• [Document segment]
Because these methods rely on data from temperatures biomes have actually experienced, the study can only offer us estimates on how global warming will affect carbon sequestration abilities. These observations are also of vast ecosystems rather than a plant in an experimental setting, which may offer a different picture of these impacts.
“To ensure that natural climate investments are truly cost effective, we need to simultaneously and aggressively reduce fossil fuel-related emissions.”
While this study certainly helps researchers better understand the impact warming has on photosynthesis, Stanford University earth system science professor Rob Jackson (who was not involved in the study) would’ve liked to see an exploration of specific biomes given the variation in heat tolerance. As the study found, however, even ecosystems most tolerant to heat have temperature limits that the climate crisis will challenge. While more heat-tolerant plants have a threshold of 28 degrees Celsius (82.4 degrees Fahrenheit), other plants begin to suffer, on average, at temperatures higher than 18 degrees Celsius (64.4 degrees Fahrenheit).
This study looks at our current emissions rate (Representative Concentration Pathway 8.5) where business as usual continues. Should leaders take another route—say RCP 2.6, where we finally take appropriate action—then we may be able to prevent about half of this damage, according to Duffy. Much of it is already baked in. Regardless, these findings show just how flawed our economic response to the climate crisis has been, says Emily McGlynn, a resource economist at the University of California at Davis and former White House Council of Environmental Quality deputy associate director for energy and climate change.
“This kind of analysis makes clear that focusing solely on ‘cheap’ emissions reduction opportunities—like afforestation, soil carbon sequestration, and other natural climate solutions—would be equivalent to flushing money down the drain,” McGlynn tells me via email. “That doesn’t mean that they are not worth pursuing, but to ensure that natural climate investments are truly cost effective, we need to simultaneously and aggressively reduce fossil fuel-related emissions.”
Protecting vital ecosystems isn’t enough on its own. We also need to dramatically reduce our consumption of fossil fuels. And these biomes aren’t only storing our carbon; they provide crops and timber to nearby communities, too. Reduced photosynthesis results in reduced productivity, which could lead to loss of plant cover and other ecological benefits these biomes provide, such as wildlife habitat and watershed protection.
And, of course, should these carbon sinks become carbon sources, irreversible feedback loops can result, as well, throwing us into a climate emergency like we cannot imagine. If things get that bad, Inuit communities in the Arctic will suffer first. As will the Indigenous peoples who call forests like the Amazon home.
This devastation will not be felt equally. That we know for certain.

• [Information provided]
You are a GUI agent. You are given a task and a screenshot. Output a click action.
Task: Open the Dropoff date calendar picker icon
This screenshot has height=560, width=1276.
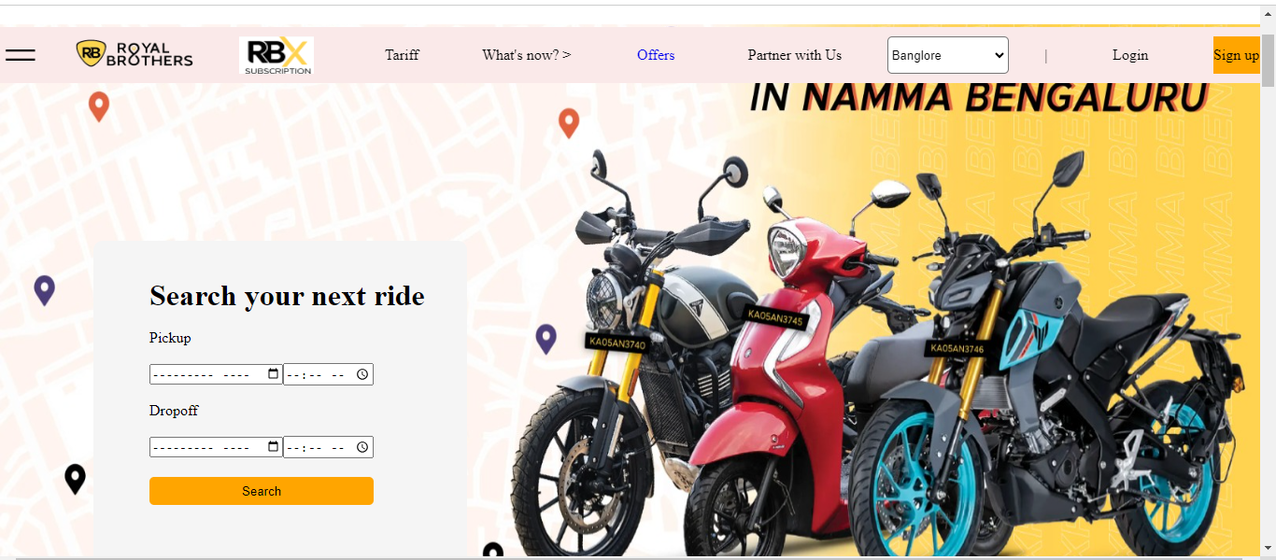click(x=273, y=447)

• [Prompt 1]
In the article on warming and carbon sinks, condense the paragraph beginning "Protecting vital ecosystems isn't enough on its own" into a short bulleted list that keeps its main facts.
• [Prompt 2]
Write out everything in the article on warming and carbon sinks from "While this study" down to "(64.4 degrees Fahrenheit).", word for word.
• [Prompt 3]
According to the article on warming and carbon sinks, what temperature threshold do more heat-tolerant plants have?

• [Task output 1]
- Protecting vital ecosystems is not enough; fossil fuel consumption must also be cut dramatically.
- These biomes store carbon and also supply crops and timber to nearby communities.
- Reduced photosynthesis lowers productivity.
- Lower productivity could mean lost plant cover and lost ecological benefits such as wildlife habitat and watershed protection.

• [Task output 2]
While this study certainly helps researchers better understand the impact warming has on photosynthesis, Stanford University earth system science professor Rob Jackson (who was not involved in the study) would’ve liked to see an exploration of specific biomes given the variation in heat tolerance. As the study found, however, even ecosystems most tolerant to heat have temperature limits that the climate crisis will challenge. While more heat-tolerant plants have a threshold of 28 degrees Celsius (82.4 degrees Fahrenheit), other plants begin to suffer, on average, at temperatures higher than 18 degrees Celsius (64.4 degrees Fahrenheit).

• [Task output 3]
28 degrees Celsius (82.4 degrees Fahrenheit).